(Beginning of EXERCISE INPUT)

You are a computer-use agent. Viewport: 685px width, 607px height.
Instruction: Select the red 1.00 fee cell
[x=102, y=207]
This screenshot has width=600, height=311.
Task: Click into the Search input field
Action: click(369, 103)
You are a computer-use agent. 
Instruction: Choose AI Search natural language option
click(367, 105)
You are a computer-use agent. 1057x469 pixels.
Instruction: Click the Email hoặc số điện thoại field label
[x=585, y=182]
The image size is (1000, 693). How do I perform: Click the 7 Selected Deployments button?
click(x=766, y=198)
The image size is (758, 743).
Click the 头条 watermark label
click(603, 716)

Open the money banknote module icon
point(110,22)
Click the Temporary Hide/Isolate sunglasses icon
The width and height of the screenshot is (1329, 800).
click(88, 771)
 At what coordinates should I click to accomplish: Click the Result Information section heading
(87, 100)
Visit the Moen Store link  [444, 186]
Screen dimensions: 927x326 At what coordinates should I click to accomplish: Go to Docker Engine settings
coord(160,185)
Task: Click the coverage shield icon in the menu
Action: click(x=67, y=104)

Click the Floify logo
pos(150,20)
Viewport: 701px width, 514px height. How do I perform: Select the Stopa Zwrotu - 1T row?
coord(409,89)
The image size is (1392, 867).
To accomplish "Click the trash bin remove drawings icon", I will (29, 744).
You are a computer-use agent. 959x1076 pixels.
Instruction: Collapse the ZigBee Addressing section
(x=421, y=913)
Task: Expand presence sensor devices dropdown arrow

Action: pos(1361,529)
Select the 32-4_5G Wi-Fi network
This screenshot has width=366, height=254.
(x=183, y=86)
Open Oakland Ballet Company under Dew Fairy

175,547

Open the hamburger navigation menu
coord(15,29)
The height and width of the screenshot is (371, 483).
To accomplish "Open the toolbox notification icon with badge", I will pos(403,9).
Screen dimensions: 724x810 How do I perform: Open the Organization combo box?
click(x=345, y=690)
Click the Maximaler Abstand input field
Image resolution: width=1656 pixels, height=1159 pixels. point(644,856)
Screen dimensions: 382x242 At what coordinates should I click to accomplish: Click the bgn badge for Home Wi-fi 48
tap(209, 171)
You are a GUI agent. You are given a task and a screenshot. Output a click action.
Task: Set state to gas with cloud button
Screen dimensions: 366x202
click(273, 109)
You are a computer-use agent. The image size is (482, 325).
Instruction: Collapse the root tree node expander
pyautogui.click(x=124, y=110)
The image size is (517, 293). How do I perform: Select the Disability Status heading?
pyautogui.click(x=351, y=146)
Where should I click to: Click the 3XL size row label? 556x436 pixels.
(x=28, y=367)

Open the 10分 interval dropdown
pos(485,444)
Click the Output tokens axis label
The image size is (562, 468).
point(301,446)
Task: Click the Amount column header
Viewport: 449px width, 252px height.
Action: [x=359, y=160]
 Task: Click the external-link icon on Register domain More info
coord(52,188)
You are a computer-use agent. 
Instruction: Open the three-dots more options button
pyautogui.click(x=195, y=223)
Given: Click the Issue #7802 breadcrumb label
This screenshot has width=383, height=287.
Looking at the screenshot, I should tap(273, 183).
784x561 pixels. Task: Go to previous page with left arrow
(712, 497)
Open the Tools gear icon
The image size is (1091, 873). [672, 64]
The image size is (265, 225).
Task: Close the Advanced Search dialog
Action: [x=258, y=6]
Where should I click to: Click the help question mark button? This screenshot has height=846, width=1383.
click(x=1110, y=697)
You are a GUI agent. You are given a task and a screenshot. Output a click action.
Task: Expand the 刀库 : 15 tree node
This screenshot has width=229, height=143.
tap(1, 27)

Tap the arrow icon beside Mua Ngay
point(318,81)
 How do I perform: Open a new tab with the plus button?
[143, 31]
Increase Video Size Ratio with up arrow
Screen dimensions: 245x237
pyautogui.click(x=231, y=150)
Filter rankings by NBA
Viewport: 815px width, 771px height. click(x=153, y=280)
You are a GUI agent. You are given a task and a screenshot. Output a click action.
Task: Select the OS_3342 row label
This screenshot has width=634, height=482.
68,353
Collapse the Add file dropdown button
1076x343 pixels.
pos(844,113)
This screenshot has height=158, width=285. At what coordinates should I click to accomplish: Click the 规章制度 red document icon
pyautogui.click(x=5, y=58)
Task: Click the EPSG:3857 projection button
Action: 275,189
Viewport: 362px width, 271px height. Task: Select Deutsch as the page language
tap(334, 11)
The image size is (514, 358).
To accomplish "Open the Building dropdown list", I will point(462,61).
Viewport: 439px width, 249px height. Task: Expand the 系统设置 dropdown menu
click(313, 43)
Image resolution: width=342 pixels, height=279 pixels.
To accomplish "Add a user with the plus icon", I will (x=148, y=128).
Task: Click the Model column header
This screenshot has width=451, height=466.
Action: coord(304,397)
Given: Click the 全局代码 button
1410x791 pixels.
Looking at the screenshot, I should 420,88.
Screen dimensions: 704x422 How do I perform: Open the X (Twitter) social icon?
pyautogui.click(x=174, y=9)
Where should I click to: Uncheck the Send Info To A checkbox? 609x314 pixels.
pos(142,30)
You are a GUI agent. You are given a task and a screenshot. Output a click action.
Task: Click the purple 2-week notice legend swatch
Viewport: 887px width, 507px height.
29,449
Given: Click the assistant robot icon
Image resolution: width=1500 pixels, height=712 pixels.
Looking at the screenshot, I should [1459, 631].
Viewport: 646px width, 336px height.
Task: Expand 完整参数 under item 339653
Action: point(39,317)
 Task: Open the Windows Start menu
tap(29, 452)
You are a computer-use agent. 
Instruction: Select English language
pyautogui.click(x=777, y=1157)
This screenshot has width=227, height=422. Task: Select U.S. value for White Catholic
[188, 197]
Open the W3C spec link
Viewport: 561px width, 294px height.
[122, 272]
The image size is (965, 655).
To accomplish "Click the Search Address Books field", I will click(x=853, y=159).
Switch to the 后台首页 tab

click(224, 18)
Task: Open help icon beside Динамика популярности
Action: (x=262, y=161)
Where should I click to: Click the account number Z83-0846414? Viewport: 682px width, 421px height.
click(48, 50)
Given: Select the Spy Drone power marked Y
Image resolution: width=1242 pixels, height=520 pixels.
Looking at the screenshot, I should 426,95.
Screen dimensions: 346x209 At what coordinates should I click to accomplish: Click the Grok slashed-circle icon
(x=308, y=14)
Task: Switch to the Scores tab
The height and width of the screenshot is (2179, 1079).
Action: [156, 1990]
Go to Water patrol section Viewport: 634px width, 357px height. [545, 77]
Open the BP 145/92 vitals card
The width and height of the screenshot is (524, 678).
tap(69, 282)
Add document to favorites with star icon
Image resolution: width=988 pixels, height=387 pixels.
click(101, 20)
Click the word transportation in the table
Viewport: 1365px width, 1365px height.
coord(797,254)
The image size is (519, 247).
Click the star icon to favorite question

(End of EXERCISE INPUT)

▶ [EXERCISE PROMPT]
Above are the records. Print exactly, and only, the lines from the line with "How do I perform: Open a" to the line with "Task: Select the OS_3342 row label", both inclusive.

▶ [REPLY TO THE TASK]
 How do I perform: Open a new tab with the plus button?
[143, 31]
Increase Video Size Ratio with up arrow
Screen dimensions: 245x237
pyautogui.click(x=231, y=150)
Filter rankings by NBA
Viewport: 815px width, 771px height. click(x=153, y=280)
You are a GUI agent. You are given a task and a screenshot. Output a click action.
Task: Select the OS_3342 row label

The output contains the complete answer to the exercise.